One of the terms used to describe the treatments utilized by PTs is “modalities,” specifically defined as ways of applying superficial or deep heat, cold, electrical current, super luminous diode light therapy, low level laser therapy (LLLT), or any other physical agent(s) to the body to induce a desired physiological effect. Those effects could be used to increase circulation, decrease pain, or improve an inflammatory condition. However, due to factors such as conflicting research or changes in reimbursement, therapists have begun to move away from modalities in favor of new techniques. That tide is being reversed, though, as advances in ultrasound, electrical stimulation, and LLLT/light technologies make it possible for therapists to achieve those pain relief goals with an increasing level of efficacy and efficiency.

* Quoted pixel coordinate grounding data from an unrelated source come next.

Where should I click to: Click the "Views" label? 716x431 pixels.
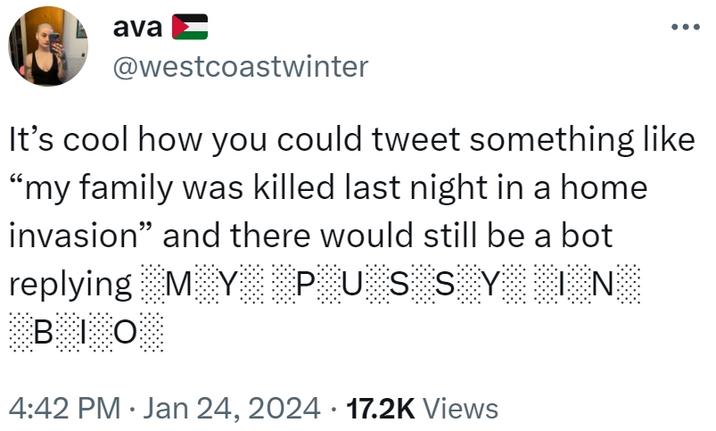pos(460,408)
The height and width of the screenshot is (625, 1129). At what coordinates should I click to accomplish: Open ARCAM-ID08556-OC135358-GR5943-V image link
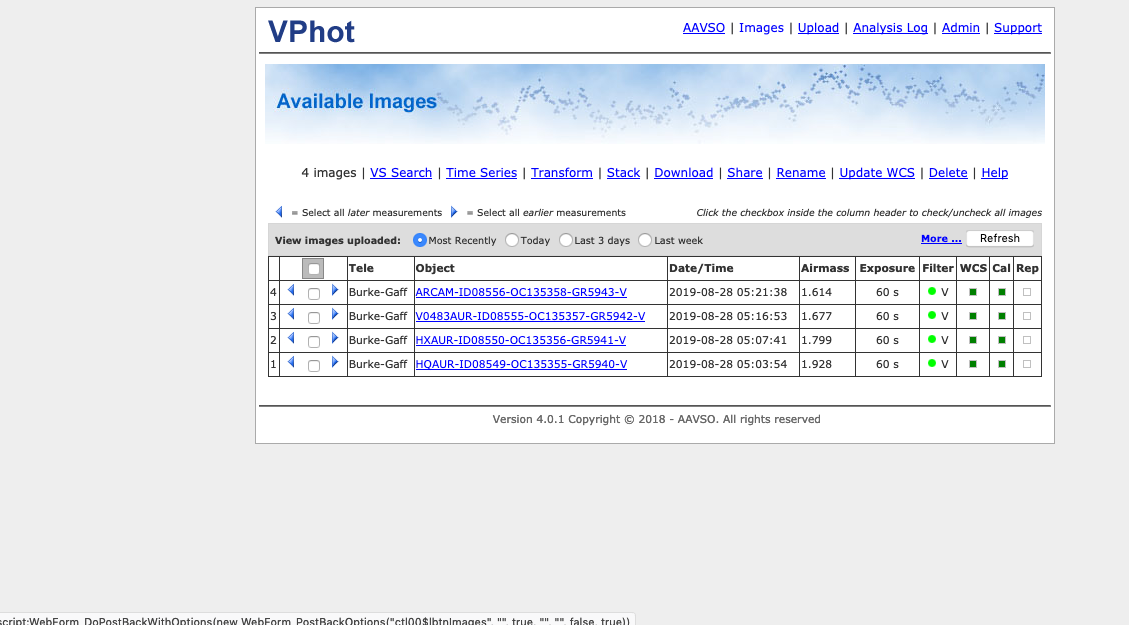point(520,292)
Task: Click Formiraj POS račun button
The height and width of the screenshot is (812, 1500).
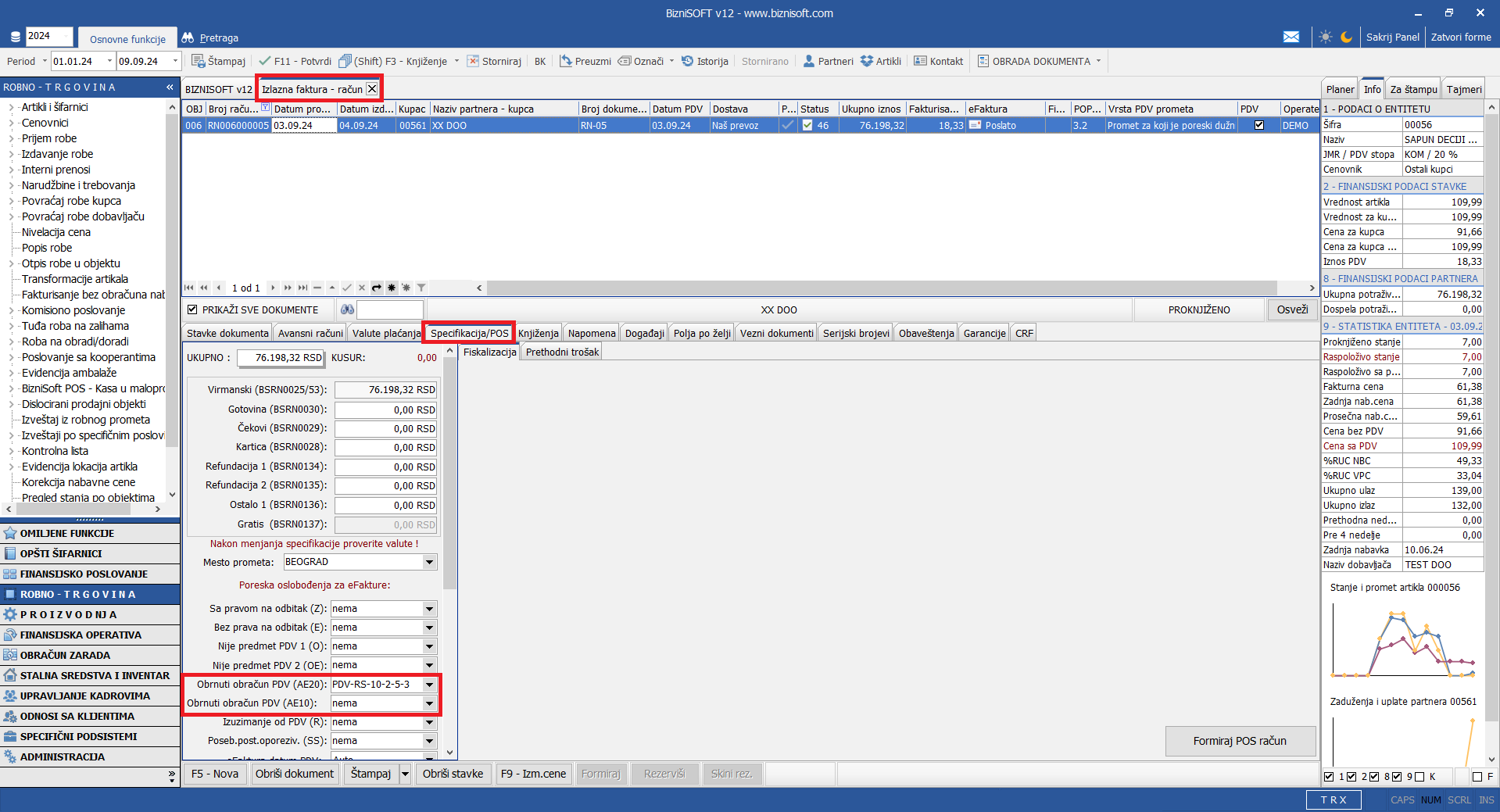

SAFER DESIGNS FOR HEAT AND HEALING

When superficial heating is needed, most therapists choose moist heat packs. While very effective, moist heat technologies do have limitations. Fortunately, technology has advanced to the point that moist heat pack technology has eliminated problems associated with the traditional types of packs. Newer technology has introduced antimicrobial materials that eliminate cross-contamination and provide greater heating efficiency. Furthermore, newer types of moist heat packs can be kept at lower water temperatures and, thus, reduce the incidence of burns, to both therapists and patients, while still providing therapeutic moist heat to superficial tissues (1 cm depth). These new technologies promote cost savings by eliminating the need for terry covers and requiring only a clinic towel or pillowcase for use with the patient. They also benefit from the development of better seam technology, which can prevent the leakage associated with previous generations of heat pack designs.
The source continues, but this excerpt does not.